Voyons d’abord comment s’effectue la prédation naturelle. Elle est le fait de nombreuses espèces de mammifères, d’oiseaux, de reptiles d’autres insectes, etc. Ces prédateurs sont très nombreux et leurs proies innombrables. A l’exception de ceux qui sont très spécialisés, la plupart capturent tous les insectes qu’ils rencontrent (sauf bien évidemment ceux qui savent se défendre par le poison ou le venin, mais qui, en masse ne sont pas si nombreux). La capture des espèces d’insectes-proies rencontrées étant fonction de leurs éclosions ou apparitions est dû plus ou moins au hasard, on peut donc considérer qu’il s’agit de prélèvements statistiques. Donnons un exemple : un oiseaux amène, mettons, 10 insectes par heure à son nid, si un type d’insecte vient à se raréfier dans ses captures, il se retournera vers d’autres et continuera, s’il le peut, à ramener les 10 proies.Si c’est un entomologiste qui capture une espèce rare, cela ne fait aucune différence, les prédateurs verront un peu moins de celles-ci, se reporteront sur d’autres et l’équilibre sera toujours respecté.On peut donc considérer que l’impact des prélèvements des entomologistes est nul, quelque soit les espèces qu’ils recherchent.
Citons un exemple concret : Cerceris bupresticidae est bien connu des Hyménoptéristes mais aussi des Coléoptéristes car il capture et paralyse des buprestes pour en nourrir ses larves. Des amateurs de buprestes rares l’ont surveillé à chaque fois où il revenait à son nid (creusé dans le sol), pour lui prendre ses proies. Ils ont constatés que l’insecte ramenait très fréquemment des espèces de Bupreste considérées comme très rares, que les susdits amateurs avaient, généralement, les plus grandes difficultés à trouver eux-mêmes.Le Cerceris nous apprend :

  1. que ces Buprestes ne sont pas si rares.
  2. que son impact sur l’existence de ces espèces est bien supérieur à la nôtre.

Il est bien évident qu’il en est tout autrement lorsque l’action de l’homme a lieu à l’encontre du milieu. Le chapitre précédent nous a appris que c’est là le seul danger véritable qui menace les espèces réellement rares. Les zones mises en protection prennent alors toute leur valeur, et les autorisations de capture données aux entomologistes ne risquent pas de les mettre en danger. Bien au contraire, ils incitent à la protection des milieux lorsqu’ils fournissent les nom de leurs captures en mettant en valeur les espèces figurant sur les listes françaises et européennes.
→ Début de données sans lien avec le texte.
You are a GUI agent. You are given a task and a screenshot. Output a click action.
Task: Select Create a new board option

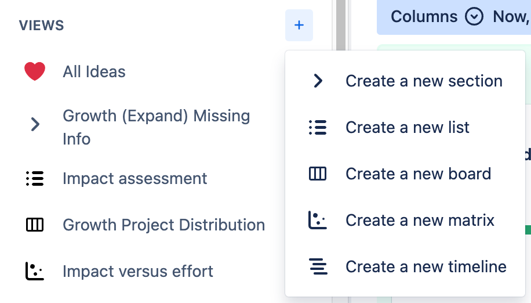tap(418, 174)
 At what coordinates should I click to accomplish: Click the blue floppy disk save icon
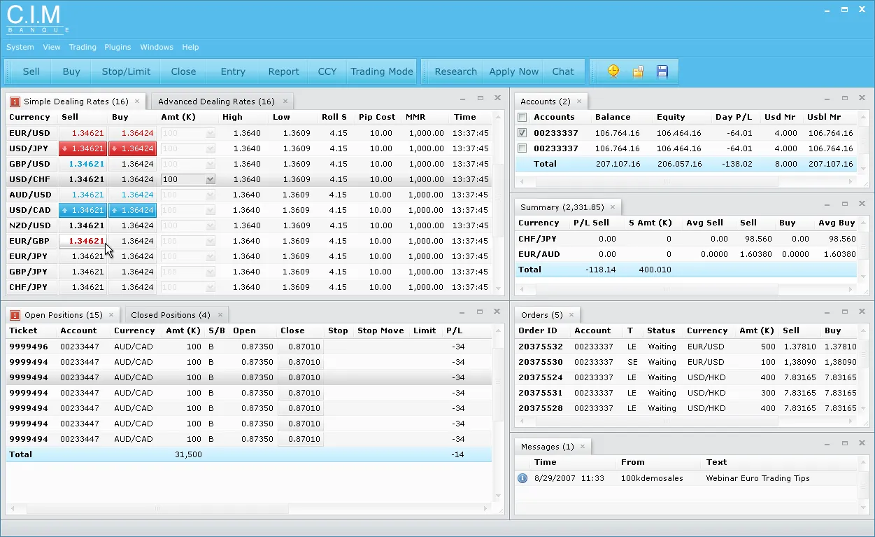(662, 71)
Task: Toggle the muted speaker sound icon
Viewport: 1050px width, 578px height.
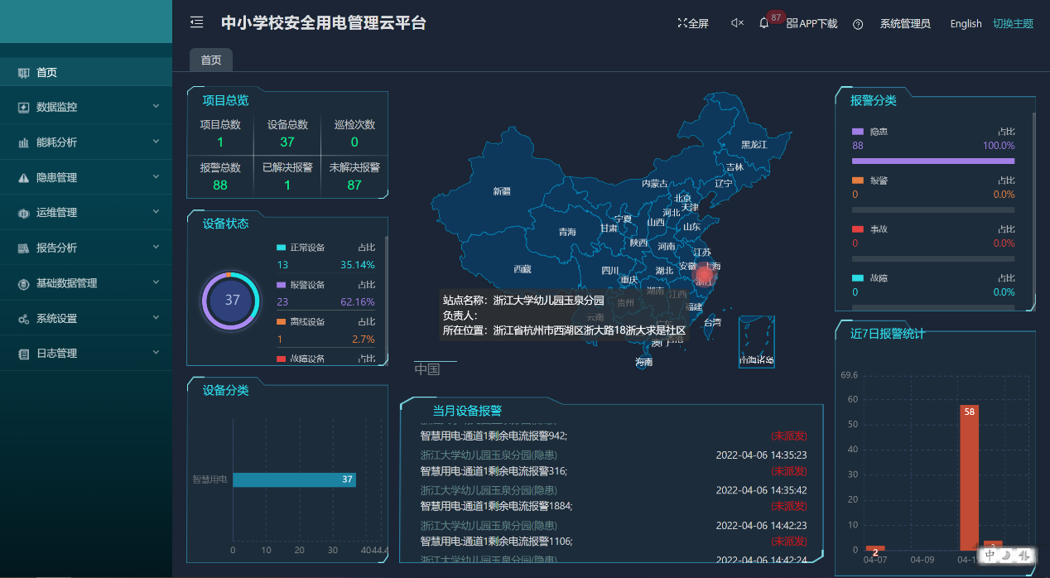Action: coord(737,23)
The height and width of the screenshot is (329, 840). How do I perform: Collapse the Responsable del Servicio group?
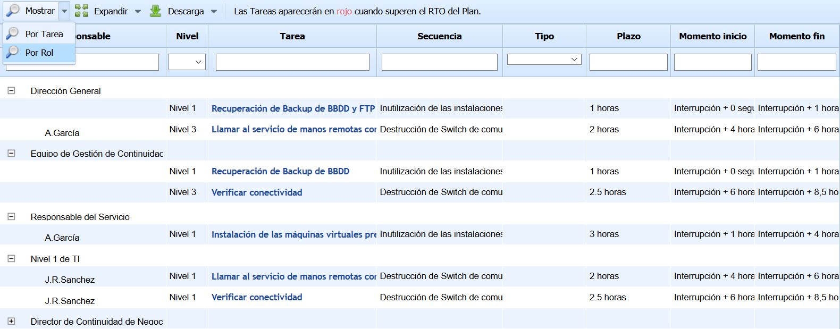point(11,217)
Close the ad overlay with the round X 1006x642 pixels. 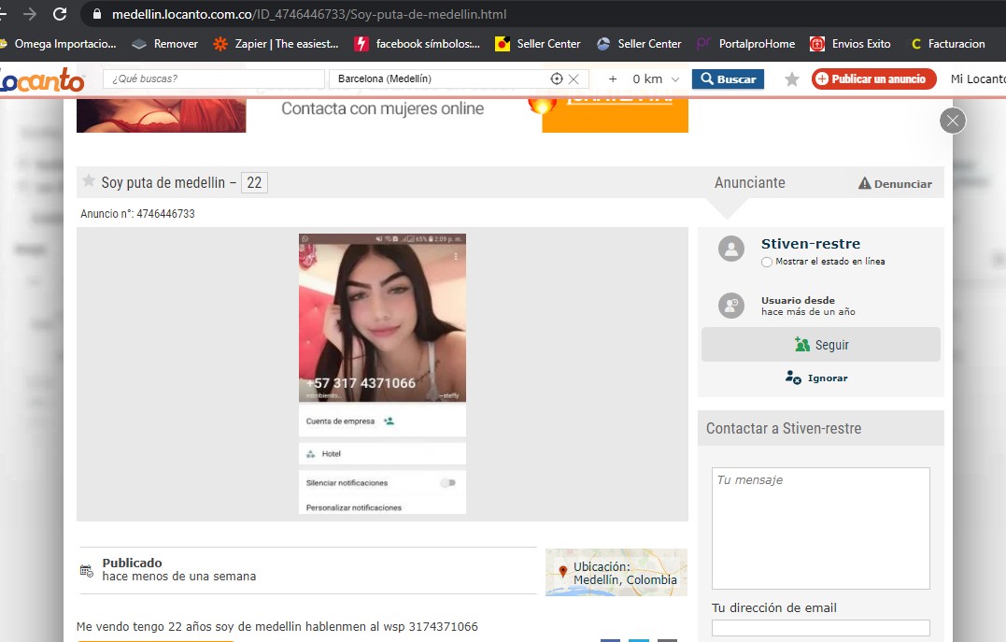point(952,121)
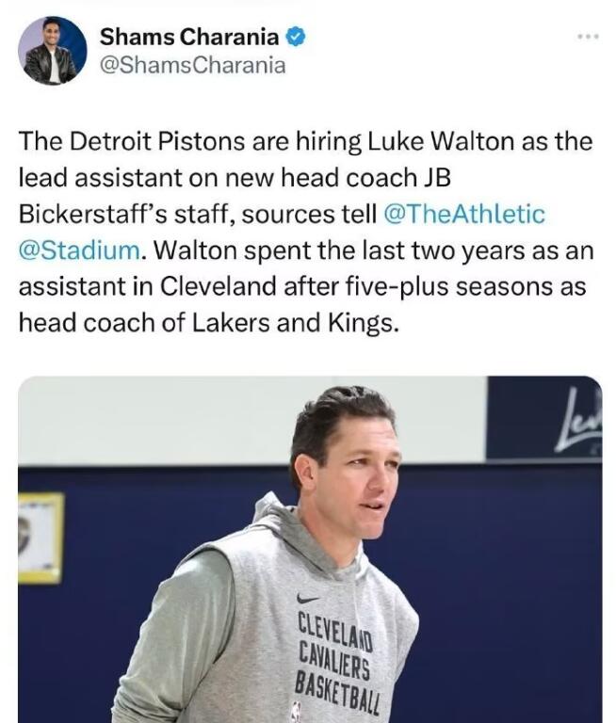Click the NBA logo at the hoodie bottom
Viewport: 616px width, 723px height.
pyautogui.click(x=297, y=714)
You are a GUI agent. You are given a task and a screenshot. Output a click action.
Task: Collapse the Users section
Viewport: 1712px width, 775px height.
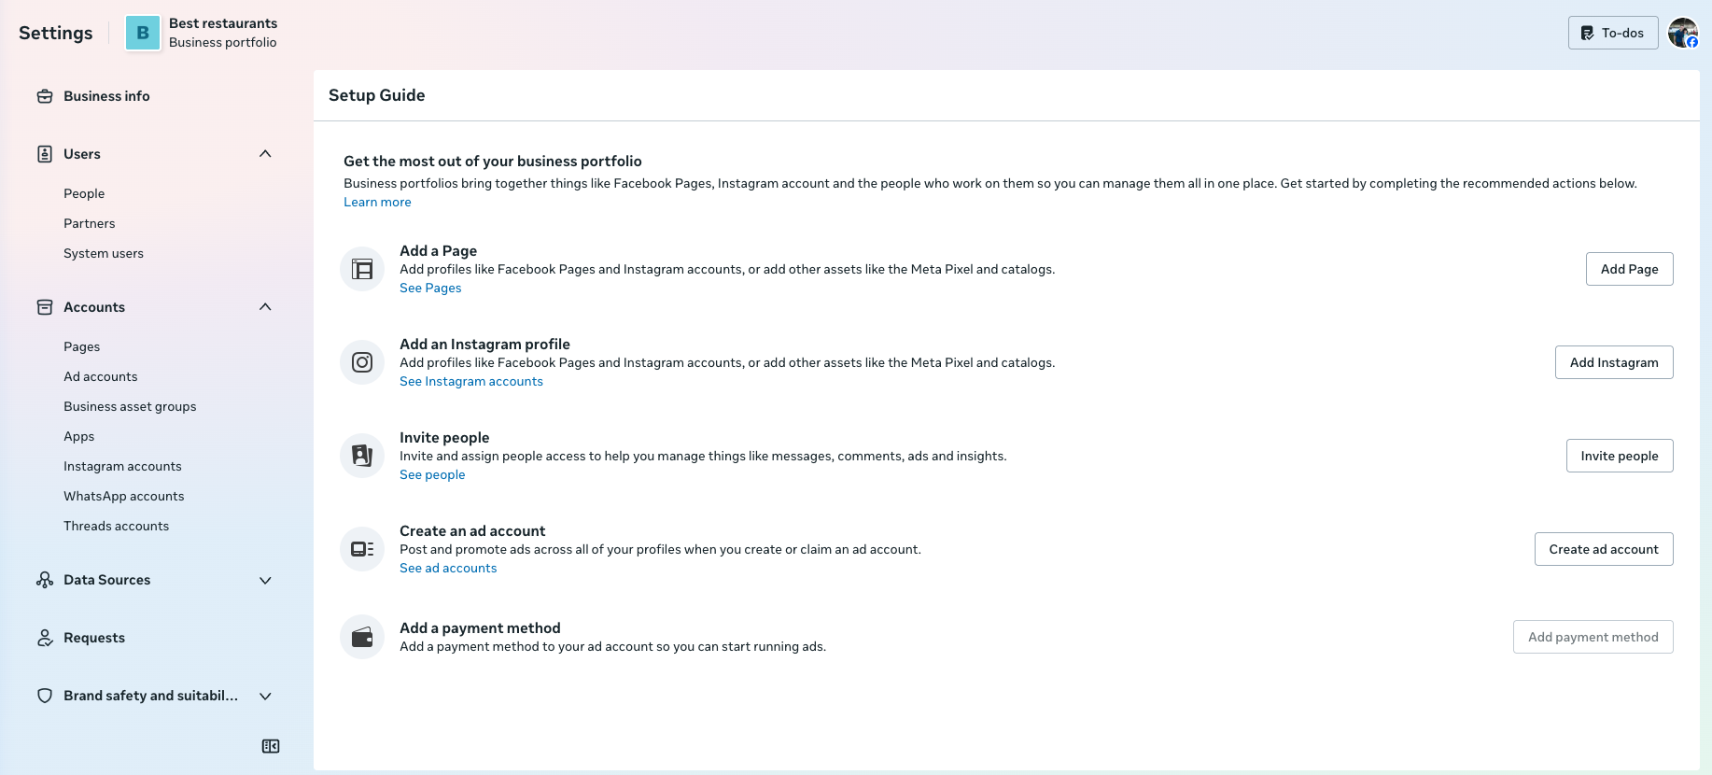[265, 154]
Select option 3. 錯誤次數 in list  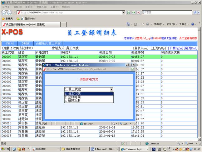[72, 101]
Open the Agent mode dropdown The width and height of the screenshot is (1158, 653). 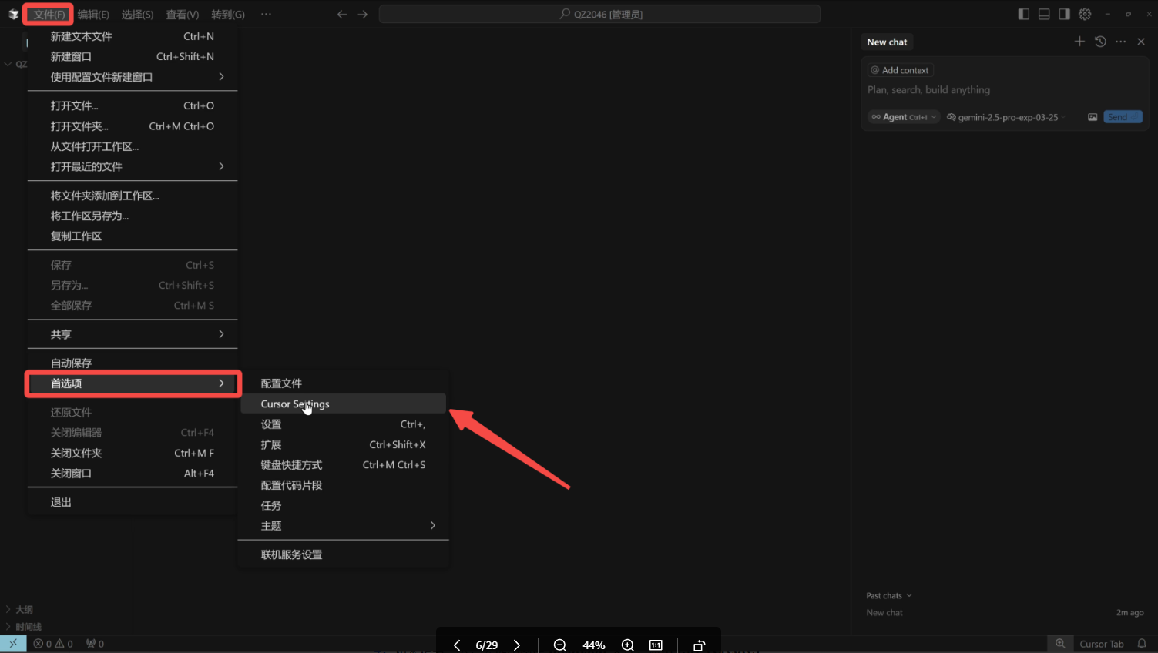[x=904, y=117]
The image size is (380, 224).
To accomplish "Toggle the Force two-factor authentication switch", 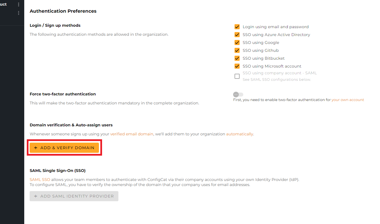I will pyautogui.click(x=237, y=95).
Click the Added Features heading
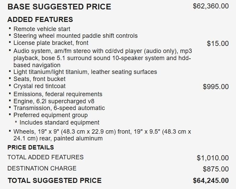This screenshot has width=236, height=189. pyautogui.click(x=40, y=20)
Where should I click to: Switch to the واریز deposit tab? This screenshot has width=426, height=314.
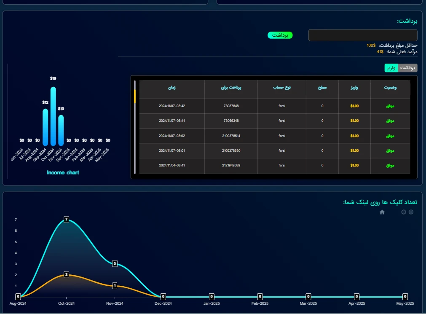(x=391, y=68)
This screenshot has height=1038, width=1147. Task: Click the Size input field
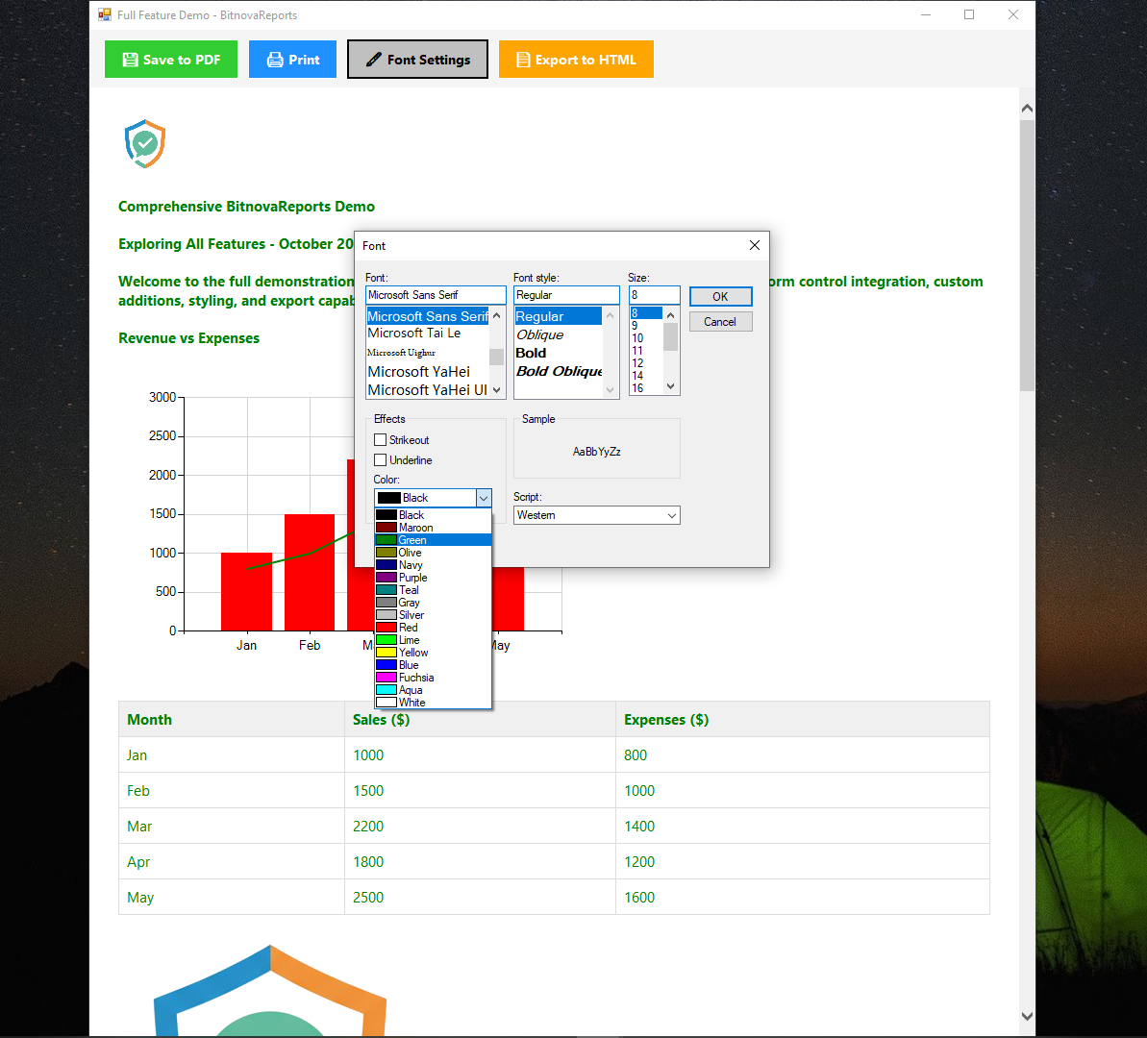(654, 295)
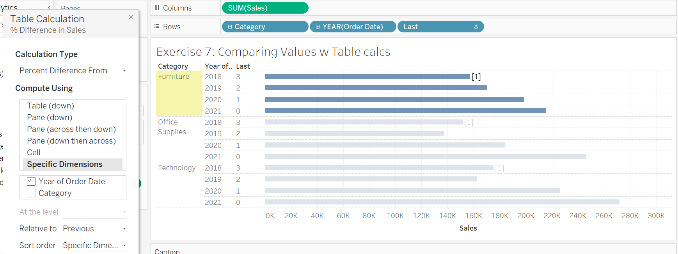This screenshot has width=678, height=254.
Task: Select Pane (across then down) option
Action: pos(71,129)
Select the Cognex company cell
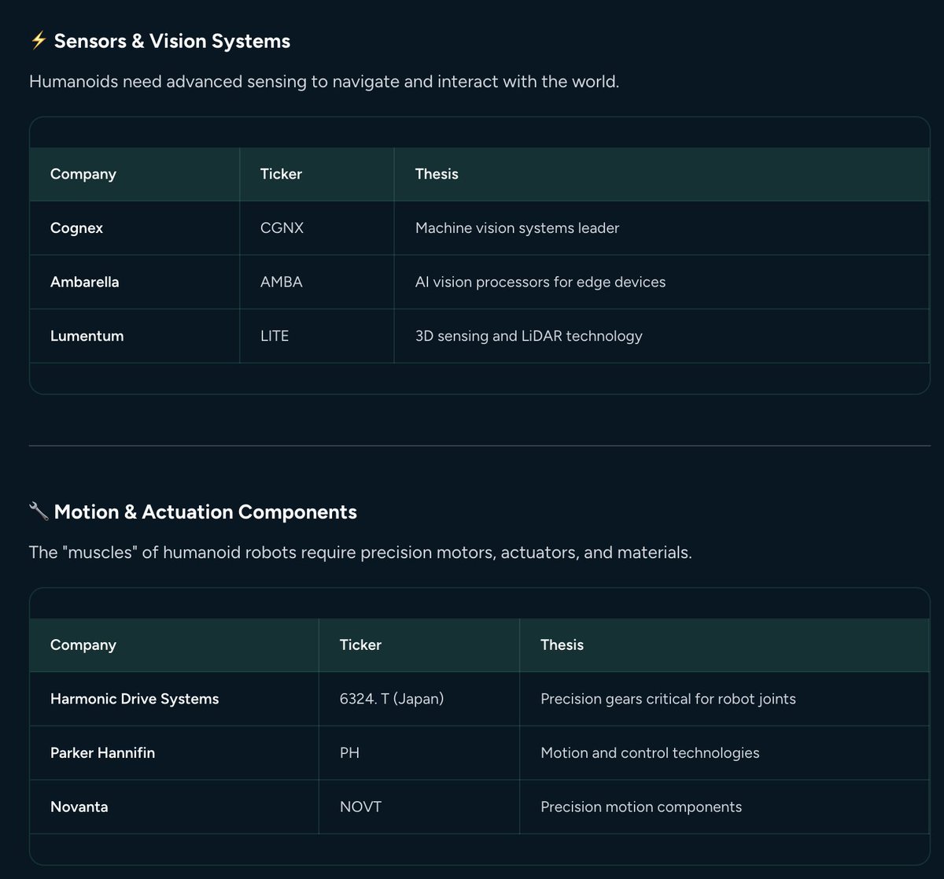Screen dimensions: 944x879 [76, 228]
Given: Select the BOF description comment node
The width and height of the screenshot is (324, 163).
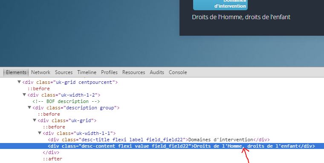Looking at the screenshot, I should click(66, 101).
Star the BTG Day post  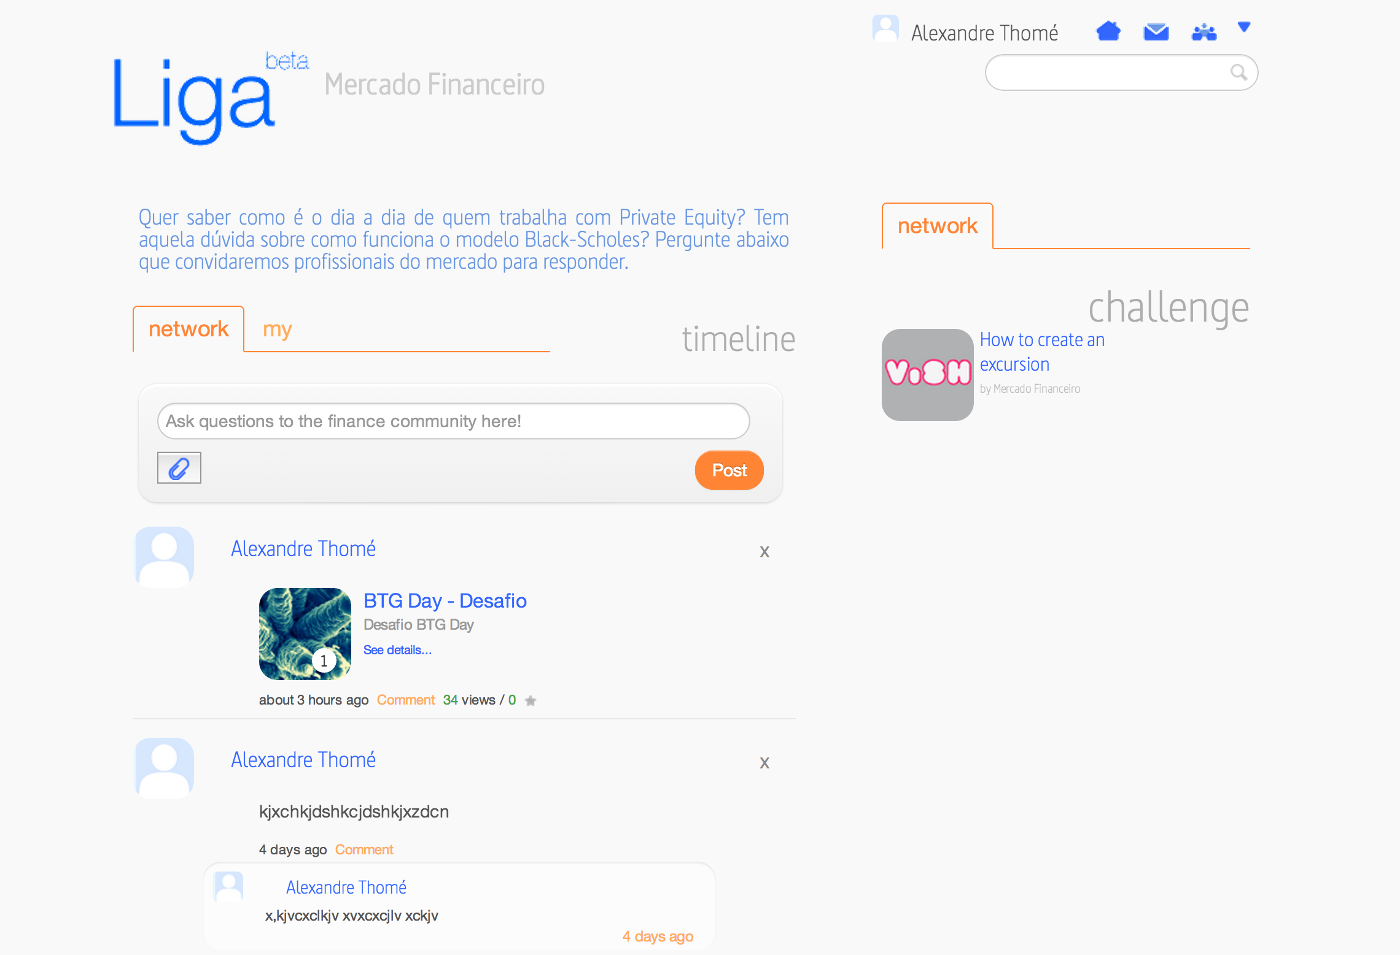coord(531,700)
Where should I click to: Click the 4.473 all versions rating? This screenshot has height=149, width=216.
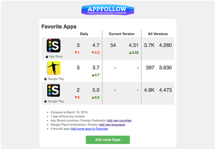(x=165, y=90)

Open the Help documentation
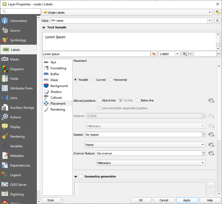click(210, 200)
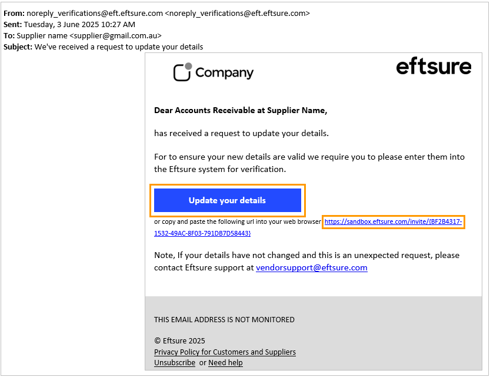Open the Need help link
This screenshot has height=377, width=490.
click(225, 363)
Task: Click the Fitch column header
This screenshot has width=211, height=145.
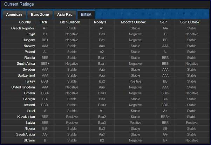Action: 43,22
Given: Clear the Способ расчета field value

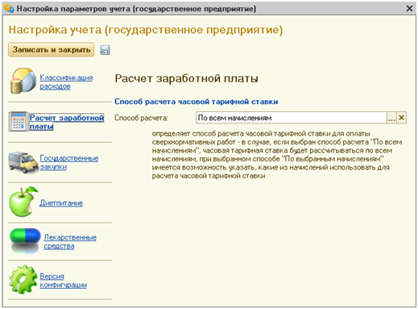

Enfin un petit conseil pour les amateurs d’insectes pris à partie par des personnes leurs reprochant leurs captures : faites-leurs remarquer qu’ils détruisent bien plus d’insectes en traversant une forêt la nuit avec leurs phares que vous-même probablement pendant tout un été.


Remis en ligne en décembre 2008
Post Scriptum :

Ce texte se veut vulgarisateur et les trop grandes théories scientifiques en ont été volontairement écartées. Ces considérations personnelles sont partagées par bon nombre d’entomologistes mais l’expression de toute opinion contraire sur tout ou partie de ce texte peut être l’objet d’échanges fructueux, tant qu’ils restent courtois.